Print the following entries without any change.

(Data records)
----------
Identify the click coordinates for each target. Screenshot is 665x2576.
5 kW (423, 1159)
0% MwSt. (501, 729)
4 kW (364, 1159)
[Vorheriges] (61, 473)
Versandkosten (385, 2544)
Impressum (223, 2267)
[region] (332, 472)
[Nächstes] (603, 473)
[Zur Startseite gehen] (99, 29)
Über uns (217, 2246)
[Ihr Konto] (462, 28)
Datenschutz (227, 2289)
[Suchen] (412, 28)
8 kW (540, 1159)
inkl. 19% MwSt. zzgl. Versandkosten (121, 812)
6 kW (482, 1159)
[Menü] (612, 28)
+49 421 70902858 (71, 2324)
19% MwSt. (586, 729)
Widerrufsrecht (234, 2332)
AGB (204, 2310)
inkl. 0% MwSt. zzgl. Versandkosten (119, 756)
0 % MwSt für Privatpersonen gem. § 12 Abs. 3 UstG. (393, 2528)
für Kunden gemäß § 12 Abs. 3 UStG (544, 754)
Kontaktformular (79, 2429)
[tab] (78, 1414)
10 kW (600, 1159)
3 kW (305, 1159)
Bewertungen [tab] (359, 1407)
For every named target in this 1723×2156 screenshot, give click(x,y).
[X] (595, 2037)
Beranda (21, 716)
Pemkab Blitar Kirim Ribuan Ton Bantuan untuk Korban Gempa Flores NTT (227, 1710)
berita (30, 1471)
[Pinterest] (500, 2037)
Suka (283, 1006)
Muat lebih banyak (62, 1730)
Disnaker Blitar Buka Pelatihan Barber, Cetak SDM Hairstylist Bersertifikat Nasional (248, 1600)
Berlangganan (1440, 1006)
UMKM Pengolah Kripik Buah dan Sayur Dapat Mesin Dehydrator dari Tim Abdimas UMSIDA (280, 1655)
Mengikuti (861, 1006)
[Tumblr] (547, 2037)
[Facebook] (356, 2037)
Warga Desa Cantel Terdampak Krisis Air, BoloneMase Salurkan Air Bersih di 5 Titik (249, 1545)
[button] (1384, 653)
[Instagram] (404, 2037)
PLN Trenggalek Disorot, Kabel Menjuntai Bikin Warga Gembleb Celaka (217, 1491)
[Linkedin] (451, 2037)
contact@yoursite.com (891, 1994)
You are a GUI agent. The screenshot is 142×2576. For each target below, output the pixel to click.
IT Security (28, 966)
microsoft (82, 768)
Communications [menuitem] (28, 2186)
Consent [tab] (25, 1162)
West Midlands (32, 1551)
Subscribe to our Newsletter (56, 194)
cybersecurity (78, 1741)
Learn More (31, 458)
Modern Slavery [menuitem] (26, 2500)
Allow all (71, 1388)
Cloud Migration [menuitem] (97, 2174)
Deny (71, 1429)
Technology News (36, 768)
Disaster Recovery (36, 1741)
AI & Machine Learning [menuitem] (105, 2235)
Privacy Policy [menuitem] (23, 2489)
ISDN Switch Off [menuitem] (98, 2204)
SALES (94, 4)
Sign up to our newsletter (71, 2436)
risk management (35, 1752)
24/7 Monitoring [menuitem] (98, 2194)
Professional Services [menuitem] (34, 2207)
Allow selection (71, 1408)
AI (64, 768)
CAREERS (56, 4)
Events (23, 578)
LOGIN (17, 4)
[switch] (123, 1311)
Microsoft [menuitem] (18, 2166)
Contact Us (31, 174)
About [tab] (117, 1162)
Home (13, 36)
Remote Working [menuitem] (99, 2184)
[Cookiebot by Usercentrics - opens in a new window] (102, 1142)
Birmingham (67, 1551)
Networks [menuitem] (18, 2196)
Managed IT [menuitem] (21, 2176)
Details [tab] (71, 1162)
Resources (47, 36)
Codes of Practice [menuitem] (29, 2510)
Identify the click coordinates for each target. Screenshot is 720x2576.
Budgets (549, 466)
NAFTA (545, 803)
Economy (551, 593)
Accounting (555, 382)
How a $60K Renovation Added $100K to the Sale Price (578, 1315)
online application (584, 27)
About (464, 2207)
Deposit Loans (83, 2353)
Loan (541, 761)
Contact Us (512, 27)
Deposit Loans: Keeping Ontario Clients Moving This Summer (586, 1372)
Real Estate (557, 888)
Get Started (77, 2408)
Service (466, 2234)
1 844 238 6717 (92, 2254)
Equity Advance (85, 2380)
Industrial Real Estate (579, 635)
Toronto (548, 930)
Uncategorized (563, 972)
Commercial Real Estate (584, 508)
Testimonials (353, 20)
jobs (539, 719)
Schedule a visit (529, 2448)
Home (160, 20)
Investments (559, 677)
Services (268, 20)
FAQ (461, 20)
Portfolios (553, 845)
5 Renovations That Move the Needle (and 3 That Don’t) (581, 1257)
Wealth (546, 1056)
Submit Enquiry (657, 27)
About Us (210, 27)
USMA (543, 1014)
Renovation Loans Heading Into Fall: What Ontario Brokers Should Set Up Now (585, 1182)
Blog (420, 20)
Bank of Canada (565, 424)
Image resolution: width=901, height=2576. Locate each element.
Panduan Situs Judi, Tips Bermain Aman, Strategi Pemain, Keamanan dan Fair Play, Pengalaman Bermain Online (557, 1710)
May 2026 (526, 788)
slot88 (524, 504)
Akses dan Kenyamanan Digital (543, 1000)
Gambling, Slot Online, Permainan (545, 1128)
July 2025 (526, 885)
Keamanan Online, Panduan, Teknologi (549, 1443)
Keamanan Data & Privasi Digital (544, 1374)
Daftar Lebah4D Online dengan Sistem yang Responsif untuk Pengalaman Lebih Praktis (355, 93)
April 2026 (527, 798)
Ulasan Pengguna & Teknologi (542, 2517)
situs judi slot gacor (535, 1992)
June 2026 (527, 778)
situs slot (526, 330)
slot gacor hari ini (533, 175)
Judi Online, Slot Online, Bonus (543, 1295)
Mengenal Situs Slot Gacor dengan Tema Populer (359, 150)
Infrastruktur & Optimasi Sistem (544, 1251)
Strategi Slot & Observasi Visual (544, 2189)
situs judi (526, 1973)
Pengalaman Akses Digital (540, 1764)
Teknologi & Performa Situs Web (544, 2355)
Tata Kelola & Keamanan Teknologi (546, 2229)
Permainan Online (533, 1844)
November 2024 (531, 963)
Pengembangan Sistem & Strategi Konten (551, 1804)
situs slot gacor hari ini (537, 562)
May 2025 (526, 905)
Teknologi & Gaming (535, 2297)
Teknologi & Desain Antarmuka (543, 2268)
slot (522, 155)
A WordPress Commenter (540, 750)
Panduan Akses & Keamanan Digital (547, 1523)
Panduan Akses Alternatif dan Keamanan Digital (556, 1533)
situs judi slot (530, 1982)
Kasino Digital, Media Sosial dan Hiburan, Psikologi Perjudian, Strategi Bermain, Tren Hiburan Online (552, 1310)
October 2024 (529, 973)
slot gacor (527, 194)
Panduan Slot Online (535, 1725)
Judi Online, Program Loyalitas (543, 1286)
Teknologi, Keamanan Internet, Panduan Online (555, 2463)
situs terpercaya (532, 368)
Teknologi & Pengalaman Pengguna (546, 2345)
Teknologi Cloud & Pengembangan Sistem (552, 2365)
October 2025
----------
**ANSWER TO THIS TASK**
Identify the click coordinates for each target. Screenshot is 665x2576.
5 kW (423, 1159)
0% MwSt. (501, 729)
4 kW (364, 1159)
[Vorheriges] (61, 473)
Versandkosten (385, 2544)
Impressum (223, 2267)
[region] (332, 472)
[Nächstes] (603, 473)
[Zur Startseite gehen] (99, 29)
Über uns (217, 2246)
[Ihr Konto] (462, 28)
Datenschutz (227, 2289)
[Suchen] (412, 28)
8 kW (540, 1159)
inkl. 19% MwSt. zzgl. Versandkosten (121, 812)
6 kW (482, 1159)
[Menü] (612, 28)
+49 421 70902858 (71, 2324)
19% MwSt. (586, 729)
Widerrufsrecht (234, 2332)
AGB (204, 2310)
inkl. 0% MwSt. zzgl. Versandkosten (119, 756)
0 % MwSt für Privatpersonen gem. § 12 Abs. 3 UstG. (393, 2528)
für Kunden gemäß § 12 Abs. 3 UStG (544, 754)
Kontaktformular (79, 2429)
[tab] (78, 1414)
10 kW (600, 1159)
3 kW (305, 1159)
Bewertungen [tab] (359, 1407)
For every named target in this 1723×2156 screenshot, give click(x,y).
[X] (595, 2037)
Beranda (21, 716)
Pemkab Blitar Kirim Ribuan Ton Bantuan untuk Korban Gempa Flores NTT (227, 1710)
berita (30, 1471)
[Pinterest] (500, 2037)
Suka (283, 1006)
Muat lebih banyak (62, 1730)
Disnaker Blitar Buka Pelatihan Barber, Cetak SDM Hairstylist Bersertifikat Nasional (248, 1600)
Berlangganan (1440, 1006)
UMKM Pengolah Kripik Buah dan Sayur Dapat Mesin Dehydrator dari Tim Abdimas UMSIDA (280, 1655)
Mengikuti (861, 1006)
[Tumblr] (547, 2037)
[Facebook] (356, 2037)
Warga Desa Cantel Terdampak Krisis Air, BoloneMase Salurkan Air Bersih di 5 Titik (249, 1545)
[button] (1384, 653)
[Instagram] (404, 2037)
PLN Trenggalek Disorot, Kabel Menjuntai Bikin Warga Gembleb Celaka (217, 1491)
[Linkedin] (451, 2037)
contact@yoursite.com (891, 1994)
You are a GUI agent. The screenshot is 142×2576. For each target below, output the pixel to click.
IT Security (28, 966)
microsoft (82, 768)
Communications [menuitem] (28, 2186)
Consent [tab] (25, 1162)
West Midlands (32, 1551)
Subscribe to our Newsletter (56, 194)
cybersecurity (78, 1741)
Learn More (31, 458)
Modern Slavery [menuitem] (26, 2500)
Allow all (71, 1388)
Cloud Migration [menuitem] (97, 2174)
Deny (71, 1429)
Technology News (36, 768)
Disaster Recovery (36, 1741)
AI & Machine Learning [menuitem] (105, 2235)
Privacy Policy [menuitem] (23, 2489)
ISDN Switch Off [menuitem] (98, 2204)
SALES (94, 4)
Sign up to our newsletter (71, 2436)
risk management (35, 1752)
24/7 Monitoring [menuitem] (98, 2194)
Professional Services [menuitem] (34, 2207)
Allow selection (71, 1408)
AI (64, 768)
CAREERS (56, 4)
Events (23, 578)
LOGIN (17, 4)
[switch] (123, 1311)
Microsoft [menuitem] (18, 2166)
Contact Us (31, 174)
About [tab] (117, 1162)
Home (13, 36)
Remote Working [menuitem] (99, 2184)
[Cookiebot by Usercentrics - opens in a new window] (102, 1142)
Birmingham (67, 1551)
Networks [menuitem] (18, 2196)
Managed IT [menuitem] (21, 2176)
Details [tab] (71, 1162)
Resources (47, 36)
Codes of Practice [menuitem] (29, 2510)
Identify the click coordinates for each target. Screenshot is 720x2576.
Budgets (549, 466)
NAFTA (545, 803)
Economy (551, 593)
Accounting (555, 382)
How a $60K Renovation Added $100K to the Sale Price (578, 1315)
online application (584, 27)
About (464, 2207)
Deposit Loans (83, 2353)
Loan (541, 761)
Contact Us (512, 27)
Deposit Loans: Keeping Ontario Clients Moving This Summer (586, 1372)
Real Estate (557, 888)
Get Started (77, 2408)
Service (466, 2234)
1 844 238 6717 (92, 2254)
Equity Advance (85, 2380)
Industrial Real Estate (579, 635)
Toronto (548, 930)
Uncategorized (563, 972)
Commercial Real Estate (584, 508)
Testimonials (353, 20)
jobs (539, 719)
Schedule a visit (529, 2448)
Home (160, 20)
Investments (559, 677)
Services (268, 20)
FAQ (461, 20)
Portfolios (553, 845)
5 Renovations That Move the Needle (and 3 That Don’t) (581, 1257)
Wealth (546, 1056)
Submit Enquiry (657, 27)
About Us (210, 27)
USMA (543, 1014)
Renovation Loans Heading Into Fall: What Ontario Brokers Should Set Up Now (585, 1182)
Blog (420, 20)
Bank of Canada (565, 424)
Image resolution: width=901, height=2576. Locate each element.
Panduan Situs Judi, Tips Bermain Aman, Strategi Pemain, Keamanan dan Fair Play, Pengalaman Bermain Online (557, 1710)
May 2026 (526, 788)
slot88 (524, 504)
Akses dan Kenyamanan Digital (543, 1000)
Gambling, Slot Online, Permainan (545, 1128)
July 2025 (526, 885)
Keamanan Online, Panduan, Teknologi (549, 1443)
Keamanan Data & Privasi Digital (544, 1374)
Daftar Lebah4D Online dengan Sistem yang Responsif untuk Pengalaman Lebih Praktis (355, 93)
April 2026 (527, 798)
Ulasan Pengguna & Teknologi (542, 2517)
situs judi slot gacor (535, 1992)
June 2026 (527, 778)
situs slot (526, 330)
slot gacor hari ini (533, 175)
Judi Online, Slot Online, Bonus (543, 1295)
Mengenal Situs Slot Gacor dengan Tema Populer (359, 150)
Infrastruktur & Optimasi Sistem (544, 1251)
Strategi Slot & Observasi Visual (544, 2189)
situs judi (526, 1973)
Pengalaman Akses Digital (540, 1764)
Teknologi & Performa Situs Web (544, 2355)
Tata Kelola & Keamanan Teknologi (546, 2229)
Permainan Online (533, 1844)
November 2024 (531, 963)
Pengembangan Sistem & Strategi Konten (551, 1804)
situs slot gacor hari ini (537, 562)
May 2025 (526, 905)
Teknologi & Gaming (535, 2297)
Teknologi & Desain Antarmuka (543, 2268)
slot (522, 155)
A WordPress Commenter (540, 750)
Panduan Akses & Keamanan Digital (547, 1523)
Panduan Akses Alternatif dan Keamanan Digital (556, 1533)
situs judi slot (530, 1982)
Kasino Digital, Media Sosial dan Hiburan, Psikologi Perjudian, Strategi Bermain, Tren Hiburan Online (552, 1310)
October 2024 (529, 973)
slot gacor (527, 194)
Panduan Slot Online (535, 1725)
Judi Online, Program Loyalitas (543, 1286)
Teknologi, Keamanan Internet, Panduan Online (555, 2463)
situs terpercaya (532, 368)
Teknologi & Pengalaman Pengguna (546, 2345)
Teknologi Cloud & Pengembangan Sistem (552, 2365)
October 2025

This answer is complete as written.